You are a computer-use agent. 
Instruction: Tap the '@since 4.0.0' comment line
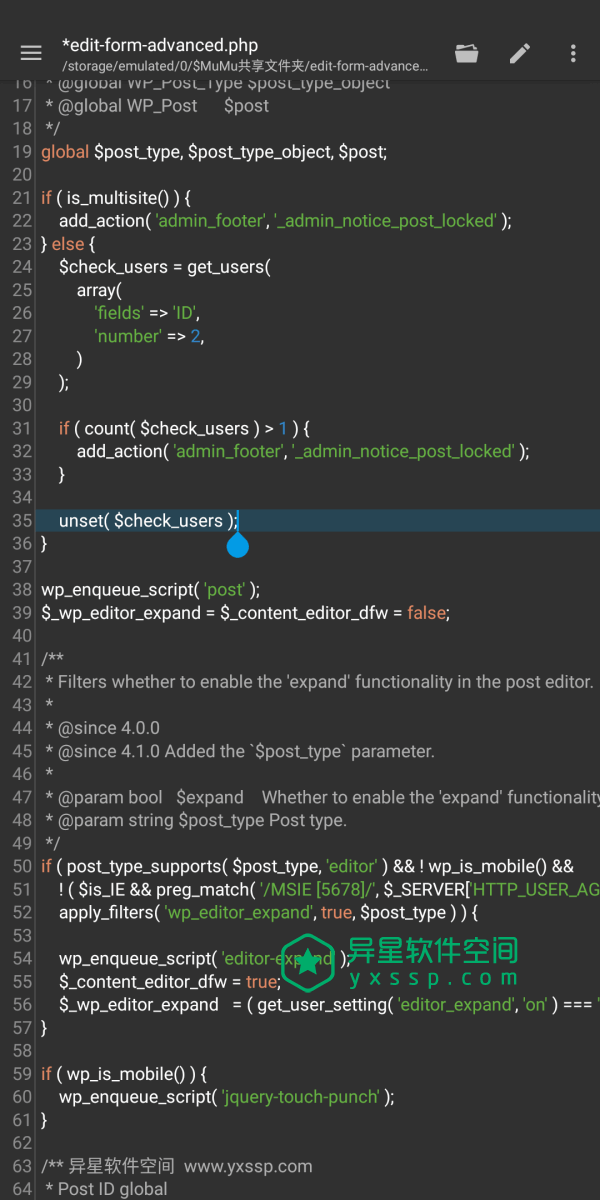click(x=108, y=728)
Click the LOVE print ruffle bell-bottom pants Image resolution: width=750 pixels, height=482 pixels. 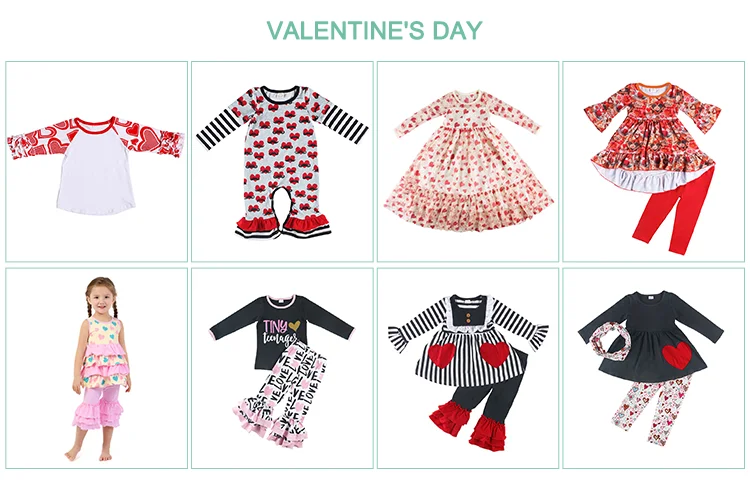tap(282, 394)
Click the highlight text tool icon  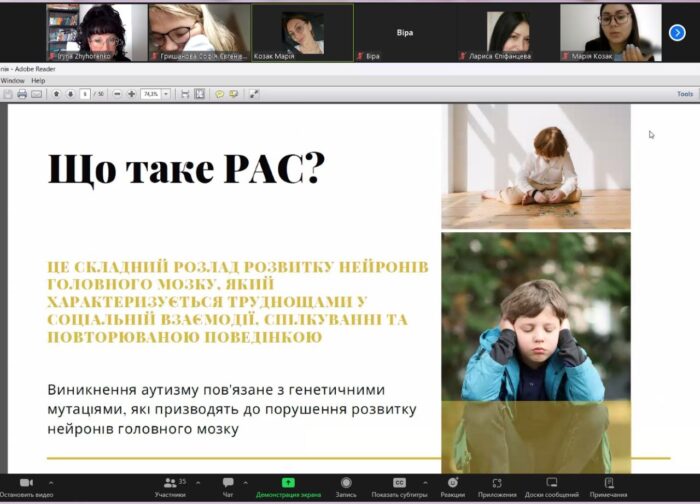point(233,94)
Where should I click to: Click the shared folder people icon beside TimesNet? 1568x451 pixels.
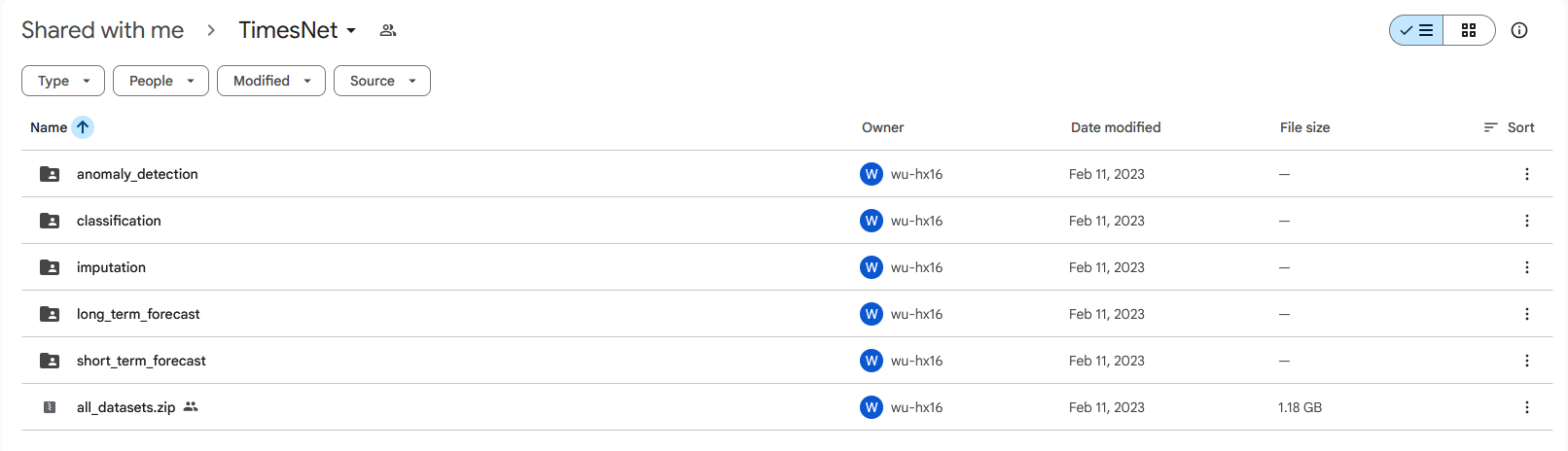tap(388, 30)
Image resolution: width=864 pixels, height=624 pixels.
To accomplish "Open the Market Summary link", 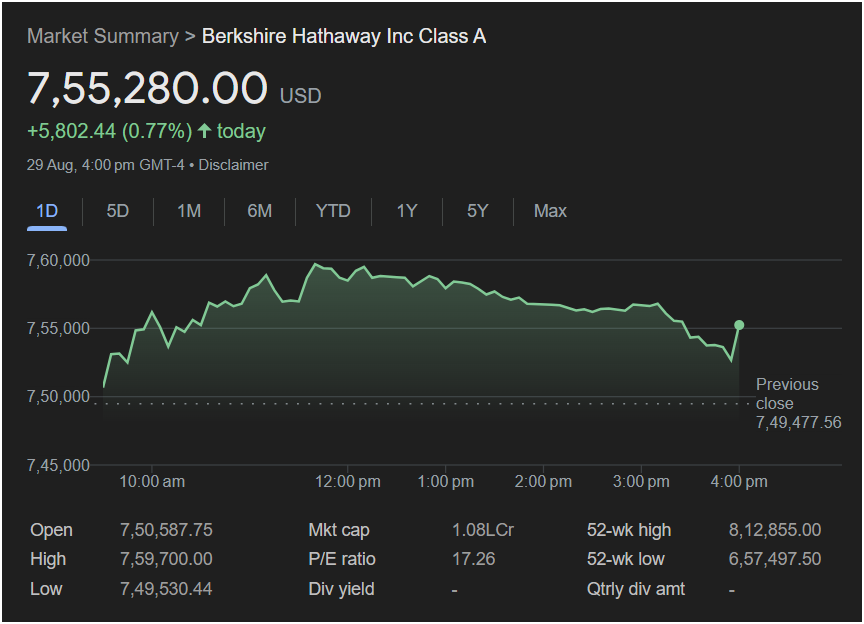I will click(x=102, y=36).
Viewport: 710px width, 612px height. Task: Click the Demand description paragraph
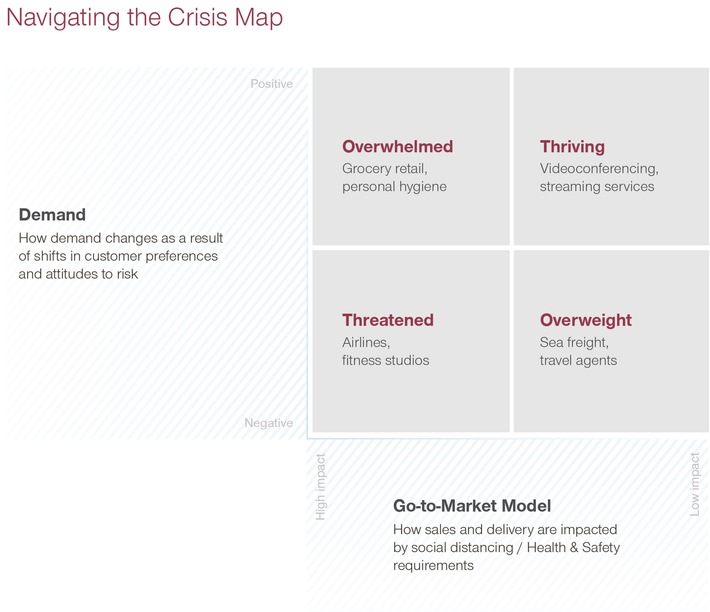pos(120,256)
───
● Your goal
Copy the data word for word, starting at the line that contains "Viewport: 710px width, 612px" and continuing through the end of the data, with both ends included. Leave the pictures out.

● Solution to this task
Viewport: 710px width, 612px height. Task: Click the Demand description paragraph
pos(120,256)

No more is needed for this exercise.